19. El poder del significante


Se edificó sobre una meseta. Desde ahí, gustosa vista al mar y el sol enfoca desde encima. De textura esplendorosa, ya le dije, como si tuviera luz propia… doradito.
         Yo, sentado, vigilando, cubriéndome con una sombrilla.
         Esto ya no es asunto de censuras familiares ni de vecinos cotilleando como ratones festejando despiste. Todos saben de las repeticiones -Pie derecho. Pie izquierdo…- con que padecí.
         Recuerdo intacto: los pies disparados por el impulso del trote derrumban las torres frontales, luego el izquierdo es de apoyo, el derecho aplasta las escaleritas que van a la segunda planta y termina con los bloques de muralla sobrantes.

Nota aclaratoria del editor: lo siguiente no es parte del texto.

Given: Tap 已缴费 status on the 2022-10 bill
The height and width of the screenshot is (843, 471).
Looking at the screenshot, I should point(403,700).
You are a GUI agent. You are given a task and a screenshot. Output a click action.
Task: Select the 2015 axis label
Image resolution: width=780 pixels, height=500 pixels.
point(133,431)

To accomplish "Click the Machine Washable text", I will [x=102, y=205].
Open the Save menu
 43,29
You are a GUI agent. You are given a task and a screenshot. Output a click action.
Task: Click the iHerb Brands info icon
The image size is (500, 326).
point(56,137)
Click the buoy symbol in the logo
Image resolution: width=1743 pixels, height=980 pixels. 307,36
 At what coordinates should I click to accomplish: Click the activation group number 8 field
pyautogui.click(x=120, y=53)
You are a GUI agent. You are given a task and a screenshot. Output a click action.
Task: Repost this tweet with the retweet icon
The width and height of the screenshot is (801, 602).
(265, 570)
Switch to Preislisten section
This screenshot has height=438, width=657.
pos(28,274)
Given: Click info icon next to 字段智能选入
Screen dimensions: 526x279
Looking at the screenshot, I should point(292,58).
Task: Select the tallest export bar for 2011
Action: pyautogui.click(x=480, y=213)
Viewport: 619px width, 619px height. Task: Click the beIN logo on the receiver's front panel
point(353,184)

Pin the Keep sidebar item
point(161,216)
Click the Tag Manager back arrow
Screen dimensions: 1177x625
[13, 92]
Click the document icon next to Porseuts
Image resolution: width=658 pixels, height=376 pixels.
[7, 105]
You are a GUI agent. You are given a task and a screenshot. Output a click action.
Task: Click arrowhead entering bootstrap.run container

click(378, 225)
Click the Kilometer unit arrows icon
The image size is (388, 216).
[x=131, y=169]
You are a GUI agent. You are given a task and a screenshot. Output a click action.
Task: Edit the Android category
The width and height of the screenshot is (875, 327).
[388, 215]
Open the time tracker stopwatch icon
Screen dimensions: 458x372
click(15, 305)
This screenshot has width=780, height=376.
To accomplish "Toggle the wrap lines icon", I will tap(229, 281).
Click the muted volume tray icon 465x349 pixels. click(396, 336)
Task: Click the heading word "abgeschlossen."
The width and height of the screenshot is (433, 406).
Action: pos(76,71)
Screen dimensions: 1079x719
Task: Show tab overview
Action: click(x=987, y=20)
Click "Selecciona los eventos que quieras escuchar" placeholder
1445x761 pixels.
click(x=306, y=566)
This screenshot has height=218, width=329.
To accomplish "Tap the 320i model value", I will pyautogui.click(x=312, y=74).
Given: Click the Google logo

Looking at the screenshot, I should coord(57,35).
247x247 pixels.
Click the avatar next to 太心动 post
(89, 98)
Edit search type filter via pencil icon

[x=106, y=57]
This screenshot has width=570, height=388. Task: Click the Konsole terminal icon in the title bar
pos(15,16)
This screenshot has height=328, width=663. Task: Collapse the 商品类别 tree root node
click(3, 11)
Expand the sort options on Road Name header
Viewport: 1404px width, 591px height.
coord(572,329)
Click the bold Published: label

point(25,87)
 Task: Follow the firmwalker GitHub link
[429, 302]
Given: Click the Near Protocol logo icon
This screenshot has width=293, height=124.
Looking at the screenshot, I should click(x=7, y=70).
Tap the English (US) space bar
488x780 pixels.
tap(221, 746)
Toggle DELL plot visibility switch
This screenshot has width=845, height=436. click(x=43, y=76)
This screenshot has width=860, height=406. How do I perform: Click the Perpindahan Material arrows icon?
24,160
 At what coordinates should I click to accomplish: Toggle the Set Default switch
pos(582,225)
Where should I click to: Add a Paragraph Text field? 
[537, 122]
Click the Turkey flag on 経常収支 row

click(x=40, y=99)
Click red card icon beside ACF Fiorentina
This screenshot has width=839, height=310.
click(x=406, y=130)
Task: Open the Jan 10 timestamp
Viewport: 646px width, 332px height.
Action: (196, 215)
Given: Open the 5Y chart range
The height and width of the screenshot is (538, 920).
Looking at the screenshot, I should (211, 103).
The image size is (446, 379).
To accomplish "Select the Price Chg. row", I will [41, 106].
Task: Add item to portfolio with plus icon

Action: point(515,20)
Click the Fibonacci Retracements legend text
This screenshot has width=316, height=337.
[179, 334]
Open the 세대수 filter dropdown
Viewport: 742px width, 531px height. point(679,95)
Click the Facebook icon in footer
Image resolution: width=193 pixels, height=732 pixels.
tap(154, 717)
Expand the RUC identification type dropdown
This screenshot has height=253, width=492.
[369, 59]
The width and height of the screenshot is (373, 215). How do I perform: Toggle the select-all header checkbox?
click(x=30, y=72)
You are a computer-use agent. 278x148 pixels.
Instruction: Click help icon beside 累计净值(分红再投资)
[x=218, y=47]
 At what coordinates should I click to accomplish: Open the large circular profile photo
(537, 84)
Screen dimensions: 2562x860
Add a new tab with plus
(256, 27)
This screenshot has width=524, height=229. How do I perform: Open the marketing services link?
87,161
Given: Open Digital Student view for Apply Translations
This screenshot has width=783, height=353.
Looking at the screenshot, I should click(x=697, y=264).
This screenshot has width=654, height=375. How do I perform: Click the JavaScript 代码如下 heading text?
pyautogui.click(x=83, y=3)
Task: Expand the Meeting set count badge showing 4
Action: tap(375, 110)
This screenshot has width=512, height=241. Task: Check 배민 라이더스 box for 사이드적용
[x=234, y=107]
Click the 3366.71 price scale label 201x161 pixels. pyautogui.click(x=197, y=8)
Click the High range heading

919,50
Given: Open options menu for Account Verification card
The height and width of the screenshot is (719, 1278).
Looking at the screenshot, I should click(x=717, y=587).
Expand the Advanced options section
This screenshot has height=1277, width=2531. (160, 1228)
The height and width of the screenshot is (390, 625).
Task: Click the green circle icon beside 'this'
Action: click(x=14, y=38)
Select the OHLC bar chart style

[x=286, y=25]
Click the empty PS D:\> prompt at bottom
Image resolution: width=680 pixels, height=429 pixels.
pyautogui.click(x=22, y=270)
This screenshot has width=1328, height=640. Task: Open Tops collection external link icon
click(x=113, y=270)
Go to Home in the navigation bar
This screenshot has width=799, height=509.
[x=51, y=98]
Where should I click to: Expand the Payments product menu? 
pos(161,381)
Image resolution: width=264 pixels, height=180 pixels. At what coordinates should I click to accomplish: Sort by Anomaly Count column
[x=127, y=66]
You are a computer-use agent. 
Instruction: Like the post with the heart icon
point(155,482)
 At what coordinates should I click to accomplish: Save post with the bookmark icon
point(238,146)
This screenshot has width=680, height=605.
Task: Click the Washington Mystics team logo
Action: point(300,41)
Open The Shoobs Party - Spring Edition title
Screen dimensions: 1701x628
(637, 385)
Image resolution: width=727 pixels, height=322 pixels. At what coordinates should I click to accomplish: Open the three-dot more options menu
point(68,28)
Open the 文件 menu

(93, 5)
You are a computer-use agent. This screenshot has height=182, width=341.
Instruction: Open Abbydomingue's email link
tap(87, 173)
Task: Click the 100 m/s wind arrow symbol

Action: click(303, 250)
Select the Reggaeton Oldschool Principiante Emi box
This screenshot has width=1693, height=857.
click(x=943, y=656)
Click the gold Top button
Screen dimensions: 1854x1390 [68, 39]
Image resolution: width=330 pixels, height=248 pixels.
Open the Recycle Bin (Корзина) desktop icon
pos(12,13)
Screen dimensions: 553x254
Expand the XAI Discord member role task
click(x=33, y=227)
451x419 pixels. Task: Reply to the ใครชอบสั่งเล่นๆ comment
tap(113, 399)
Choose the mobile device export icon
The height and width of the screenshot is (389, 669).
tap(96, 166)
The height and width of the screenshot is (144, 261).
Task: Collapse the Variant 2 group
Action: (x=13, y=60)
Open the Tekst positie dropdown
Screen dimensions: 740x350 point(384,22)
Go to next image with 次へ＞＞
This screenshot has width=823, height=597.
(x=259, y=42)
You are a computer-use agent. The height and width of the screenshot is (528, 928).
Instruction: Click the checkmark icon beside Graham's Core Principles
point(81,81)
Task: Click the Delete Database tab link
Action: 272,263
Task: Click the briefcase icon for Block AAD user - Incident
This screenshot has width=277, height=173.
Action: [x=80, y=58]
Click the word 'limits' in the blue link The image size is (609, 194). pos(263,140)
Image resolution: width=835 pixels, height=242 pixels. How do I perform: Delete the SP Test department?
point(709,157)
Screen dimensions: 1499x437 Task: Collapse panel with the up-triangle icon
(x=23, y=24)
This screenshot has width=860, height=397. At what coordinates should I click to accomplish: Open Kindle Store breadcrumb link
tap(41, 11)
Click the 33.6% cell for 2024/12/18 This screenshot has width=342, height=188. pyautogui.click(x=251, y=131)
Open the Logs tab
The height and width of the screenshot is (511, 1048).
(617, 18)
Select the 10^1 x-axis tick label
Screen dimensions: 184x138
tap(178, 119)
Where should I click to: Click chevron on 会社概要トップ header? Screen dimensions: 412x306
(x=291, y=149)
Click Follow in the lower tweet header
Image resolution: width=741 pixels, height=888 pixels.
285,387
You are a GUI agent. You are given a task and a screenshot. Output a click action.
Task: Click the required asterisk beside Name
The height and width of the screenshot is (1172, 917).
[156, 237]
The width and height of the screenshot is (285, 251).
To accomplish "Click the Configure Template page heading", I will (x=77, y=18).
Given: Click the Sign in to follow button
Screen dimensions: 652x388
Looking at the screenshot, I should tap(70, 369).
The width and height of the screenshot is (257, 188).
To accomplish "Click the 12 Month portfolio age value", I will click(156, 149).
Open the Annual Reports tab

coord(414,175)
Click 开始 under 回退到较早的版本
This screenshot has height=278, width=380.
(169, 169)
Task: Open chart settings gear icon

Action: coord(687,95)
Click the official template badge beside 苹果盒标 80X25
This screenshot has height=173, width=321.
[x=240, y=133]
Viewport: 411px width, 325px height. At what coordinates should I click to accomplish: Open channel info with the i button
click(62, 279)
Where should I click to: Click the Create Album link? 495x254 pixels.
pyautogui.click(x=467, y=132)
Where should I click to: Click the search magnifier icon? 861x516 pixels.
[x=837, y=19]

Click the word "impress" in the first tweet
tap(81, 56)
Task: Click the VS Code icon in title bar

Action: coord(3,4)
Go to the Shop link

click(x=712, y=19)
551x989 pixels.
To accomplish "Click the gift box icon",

         Mi cara a estallar, bloqueo de la sangre hacia el cuello. Venas hinchadas, lombrices escuálidas bajo la piel. Sujeto la sombrilla. Aparece mamá, suelto sombrilla, no hay revancha. ¡Ella debía de venir en mi defensa! ¡Ella podía haber justiciado todo esto!
         ¡O Claro! Si ella no hubiera aparecido ahorraríamos disgustos: yo hubiera hecho lo mío, un par de sombrillazos. Lo necesario para que ese violento no dependiera ahora de esas rueditas.
         Y… Castillo. Sí, esa palabra carcomió bastante. Luego se le sumó Pies. Castillo, Pies. Castillo, Pies. Me quería deshacer de ellas. Invoqué otros pensamientos, madrugué a la playa a hacer otros castillos… ¡solo lograba unos miserables castillos! Destruí veintidós castillos, se fue esa palabra y -Pies- quedó como redoble de golpes contra mis sienes. Pies. Sí, entendía la manera de deshacerme de esa palabra.
         Día veintitrés. Él sacaba a recado de mamá unas cajas de debajo de la cama. Tiene posición de mecánico: de cabeza a pecho y los brazos bajo la cama, las piernas, con los tobillos lindando contra el marco de la puerta.
         Yo sé, sí, es mi hermano. Lo quiero, sí. Pero era la única solución empujar la puerta lo más duro posible.